分散方程式と調和解析学の研究
【研究キーワード】
分散方程式 / 漸近解析 / 調和解析 / 変分解析 / 函数解析
【研究成果の概要】
当該年度も引き続きCOVID-19の影響により、研究代表者・分担者・協力者がピサ大学および早稲田大学に集まることは叶わず、研究遂行上に大きな支障となった。しかし、このような状況下でも、オンライン会議を用いて進捗状況・途中経過・部分的成果等を共有し、活発に意見交換を行うとともに、今後の研究の方向性について検討を重ねることで、一定の成果を得る事ができた。具体的に述べると、次の通りである。
楕円型方程式の解析の基礎を支えるポワンカレの不等式に関しては、等式の枠組で定式化し、その剰余項を用いた最大化函数の非存在の新しい証明を与えた。

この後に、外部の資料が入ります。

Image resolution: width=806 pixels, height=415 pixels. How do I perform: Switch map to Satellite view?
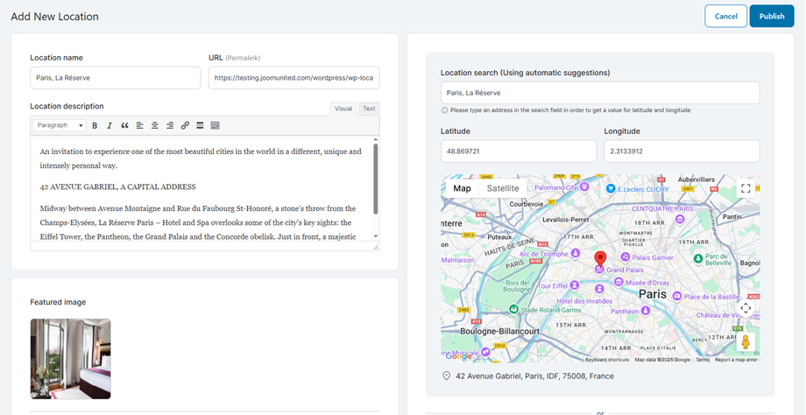tap(503, 188)
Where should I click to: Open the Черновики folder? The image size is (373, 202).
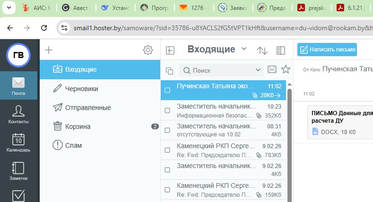(81, 88)
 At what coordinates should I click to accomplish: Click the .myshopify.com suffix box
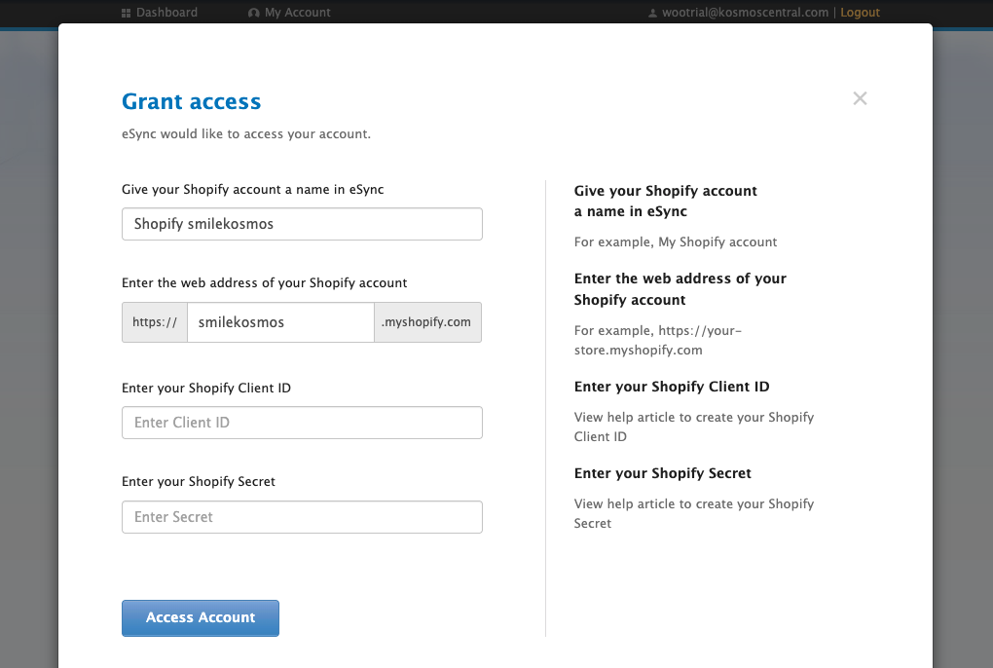tap(427, 322)
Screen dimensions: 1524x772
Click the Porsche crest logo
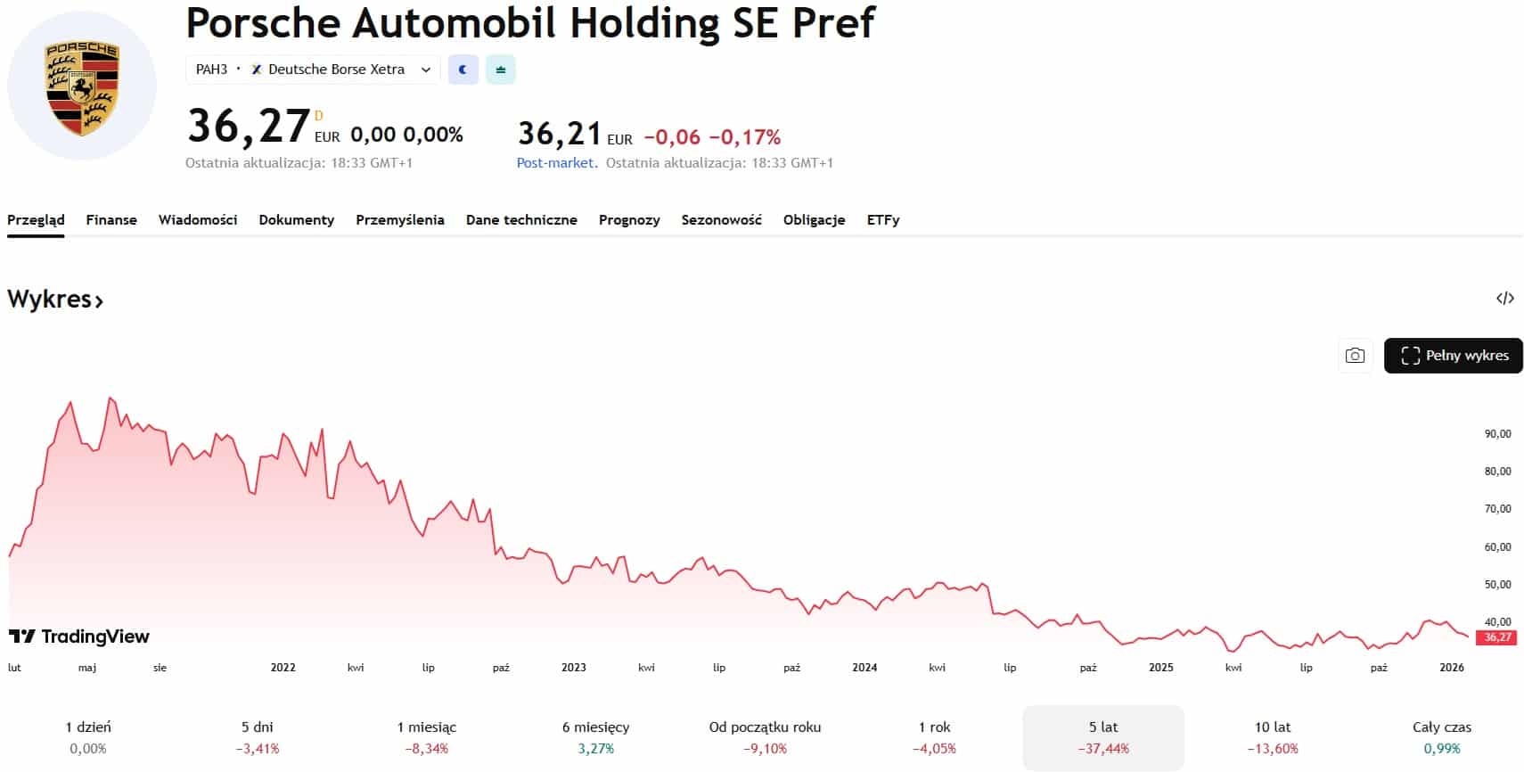point(82,86)
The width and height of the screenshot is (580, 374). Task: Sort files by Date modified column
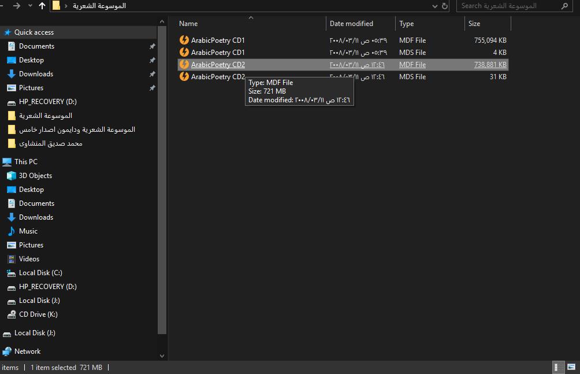(x=351, y=24)
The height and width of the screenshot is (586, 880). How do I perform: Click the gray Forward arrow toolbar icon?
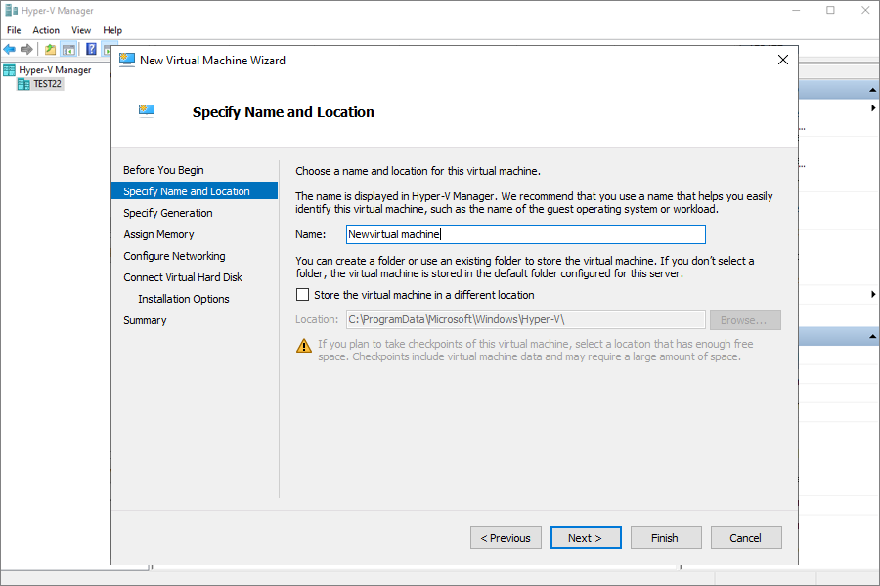tap(26, 50)
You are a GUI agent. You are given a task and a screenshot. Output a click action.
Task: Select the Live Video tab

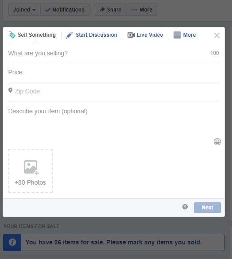coord(145,35)
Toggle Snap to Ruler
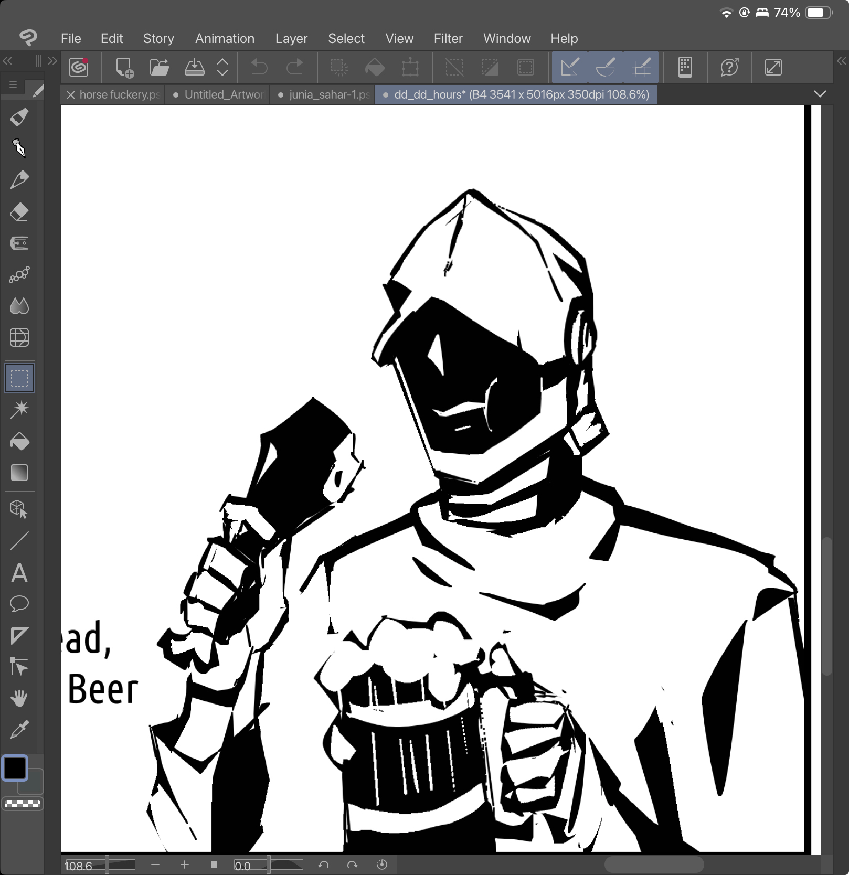Screen dimensions: 849x875 pyautogui.click(x=570, y=67)
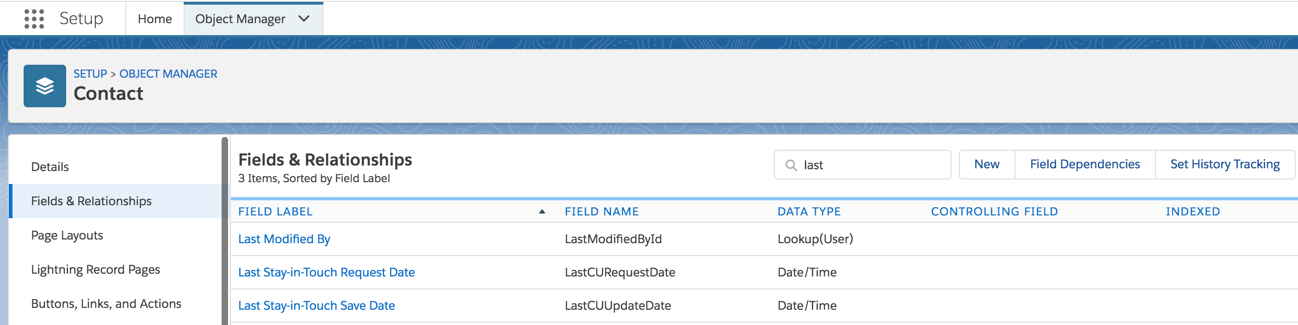Click the Contact object layers icon
This screenshot has width=1298, height=325.
[x=44, y=86]
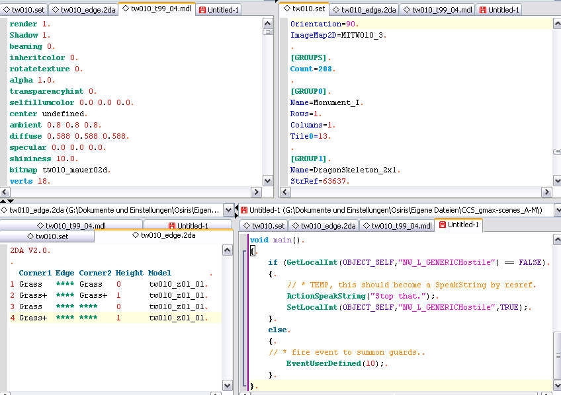Place cursor on the bitmap tw010_mauer02d line

[x=60, y=170]
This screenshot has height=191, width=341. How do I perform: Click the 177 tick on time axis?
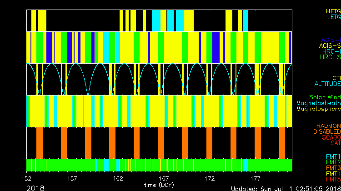tap(256, 178)
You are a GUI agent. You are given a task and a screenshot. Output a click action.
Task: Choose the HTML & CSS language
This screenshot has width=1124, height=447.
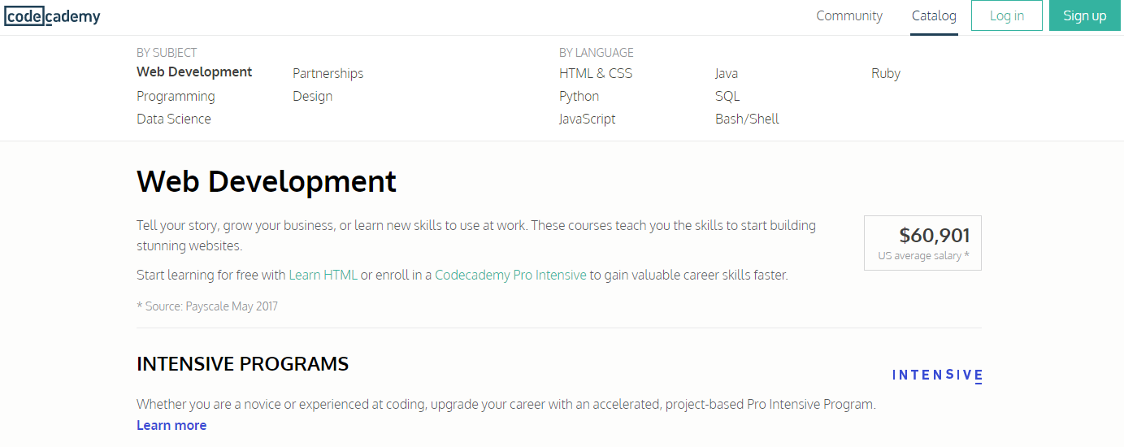[x=596, y=73]
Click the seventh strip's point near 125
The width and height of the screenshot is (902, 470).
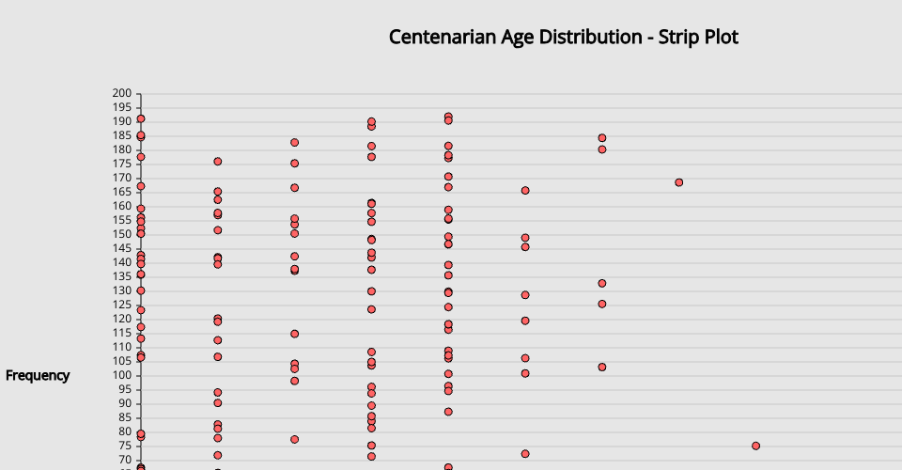tap(602, 304)
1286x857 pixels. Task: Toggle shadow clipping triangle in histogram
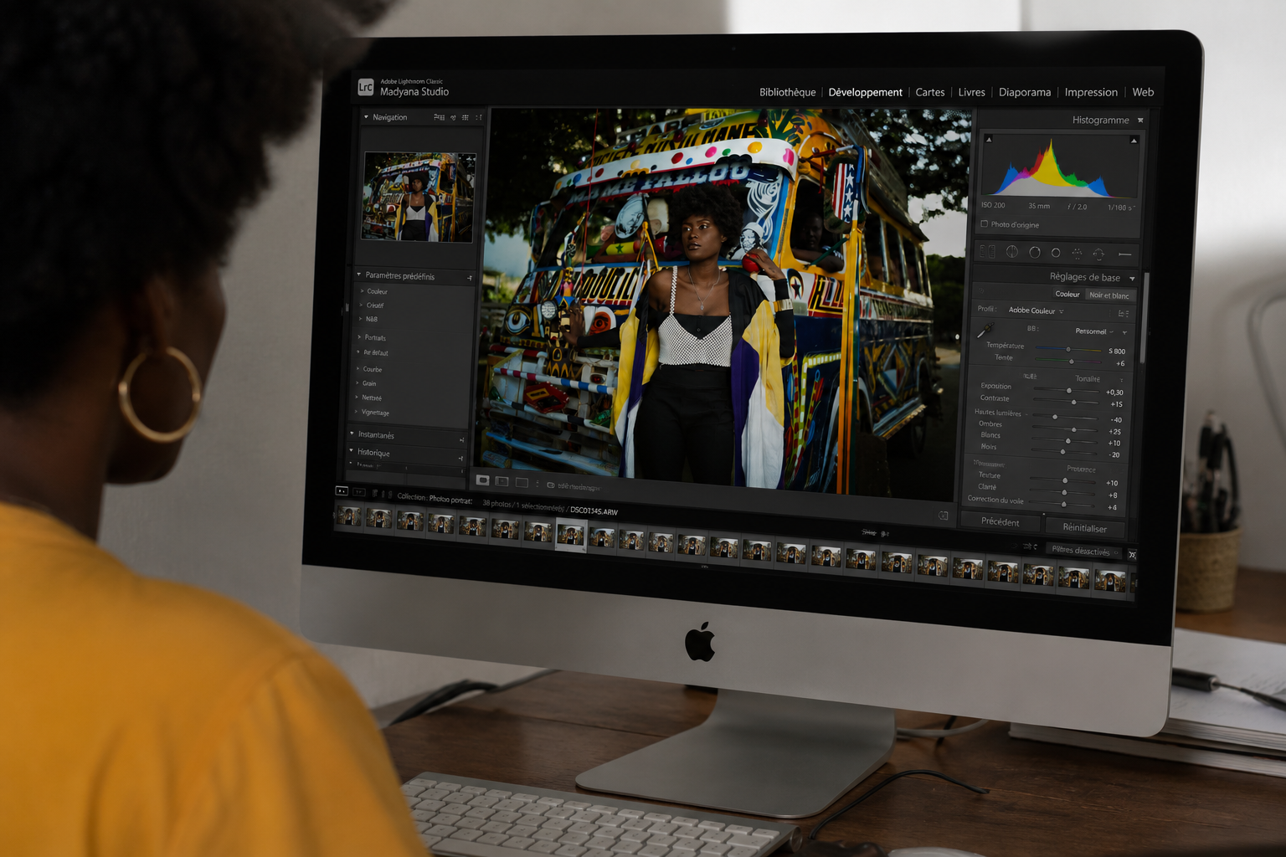[989, 139]
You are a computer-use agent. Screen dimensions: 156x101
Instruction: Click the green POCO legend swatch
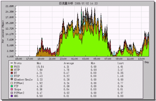(x=12, y=66)
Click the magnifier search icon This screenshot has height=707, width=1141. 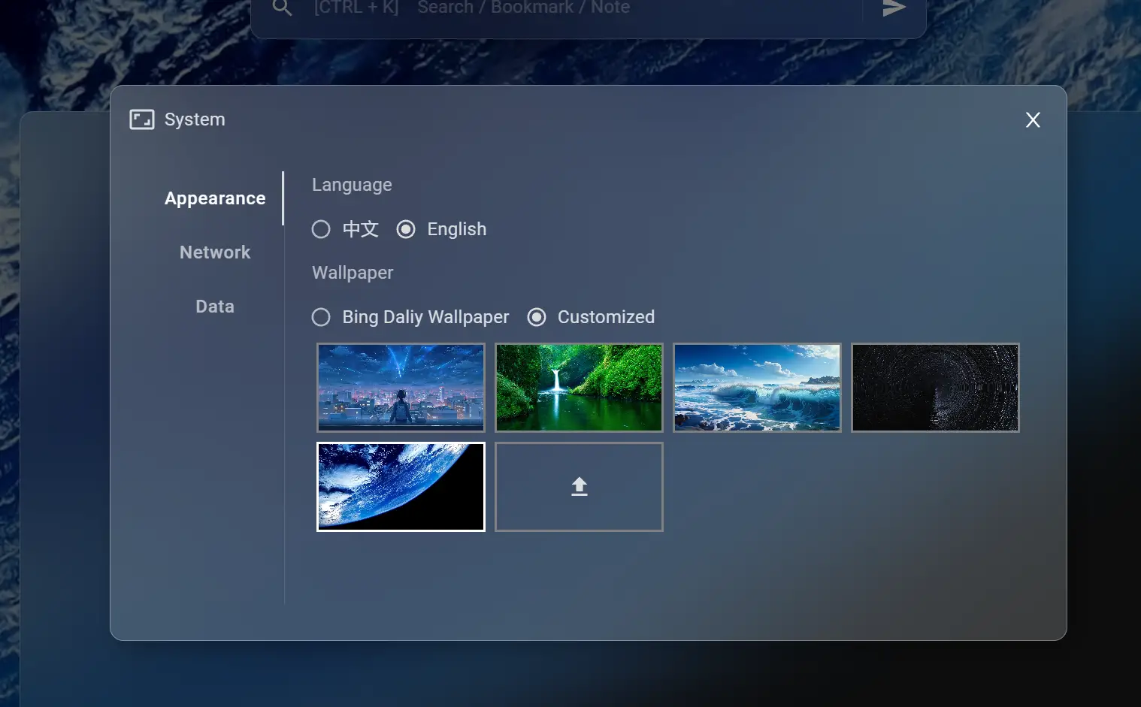tap(282, 8)
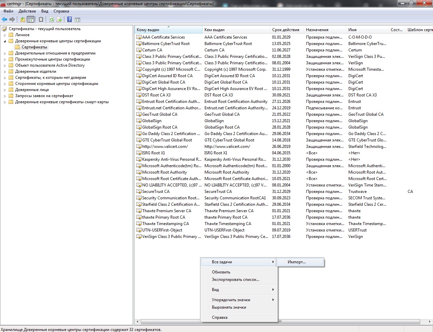433x332 pixels.
Task: Select Экспортировать список... from context menu
Action: 235,280
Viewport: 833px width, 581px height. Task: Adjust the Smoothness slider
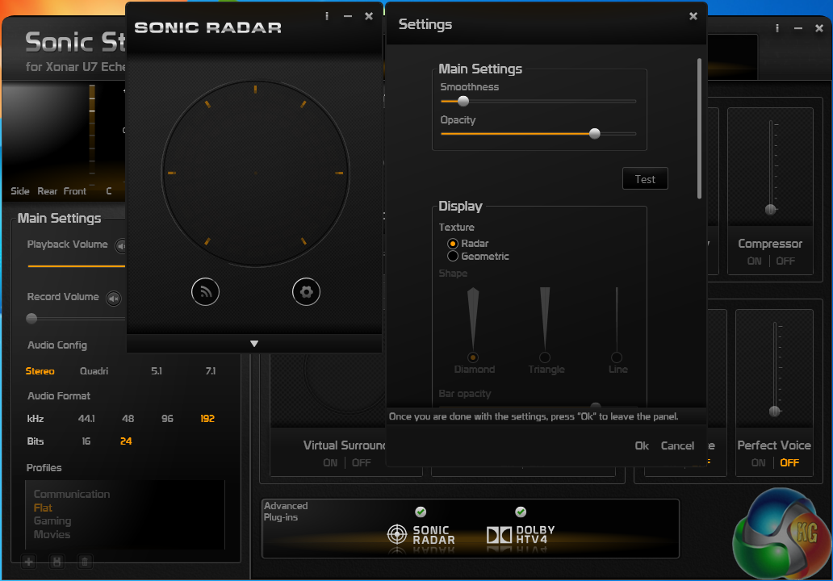[463, 101]
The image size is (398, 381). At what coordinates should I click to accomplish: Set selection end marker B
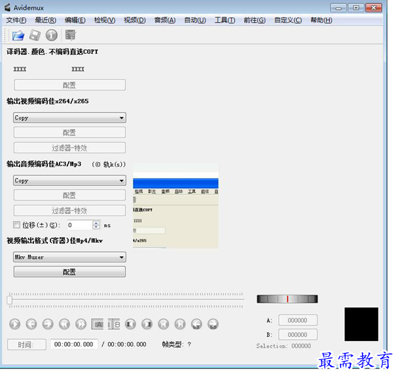click(114, 323)
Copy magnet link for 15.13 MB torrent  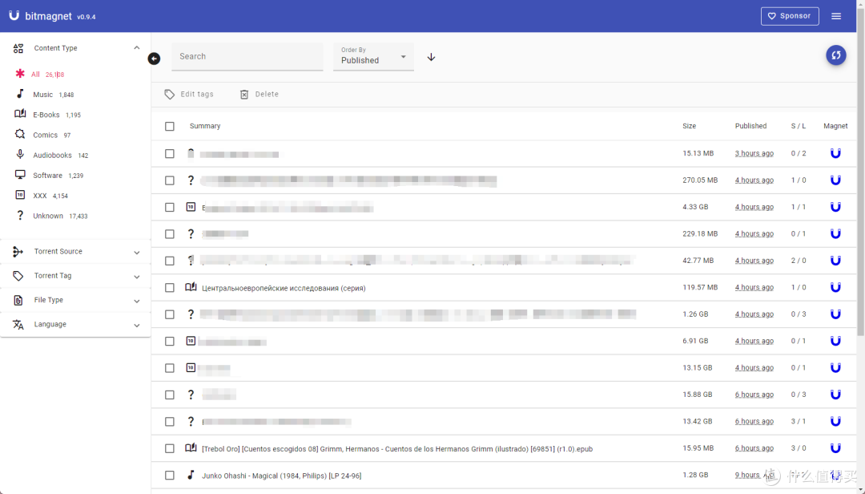tap(835, 153)
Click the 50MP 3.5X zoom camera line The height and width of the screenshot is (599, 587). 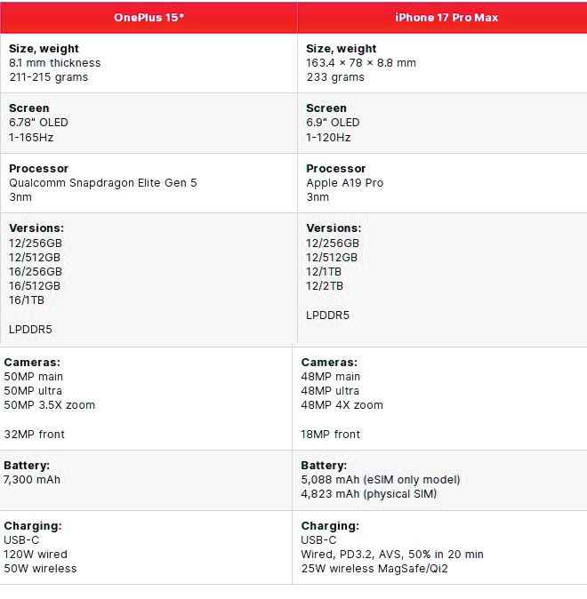49,405
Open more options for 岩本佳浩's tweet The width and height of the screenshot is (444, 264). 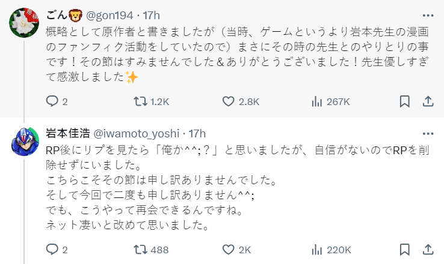point(427,133)
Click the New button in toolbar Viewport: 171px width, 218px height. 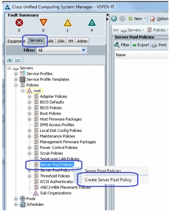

トーラス上の非線型シュレディンガー方程式に関しては、今までほとんど取り上げられていなかったゲージ不変でない二次の自己相互作用の研究に着手し、一次元トーラスの結果の多次元化を進めている。手始めに、二次元の問題について、大域解の非存在につながる初期データのクラスについての部分的な結果が得られたので、引き続き一般化を検討する計画である。
量子マスター方程式に関しては、「マクスウェルの悪魔」と呼ばれる現象の新たな定式化に、この方程式の解析が有効であることを見出し、電流制御の視点から理論体系を完成させた。
流体の速度場を記述するブリンクマン・フォルシュハイマー方程式系として知られている二重拡散移流方程式系に関しては、3次元および4次元の全空間において、時間周期解の存在を示し、考える領域の有界性が本質的でないことを実証した。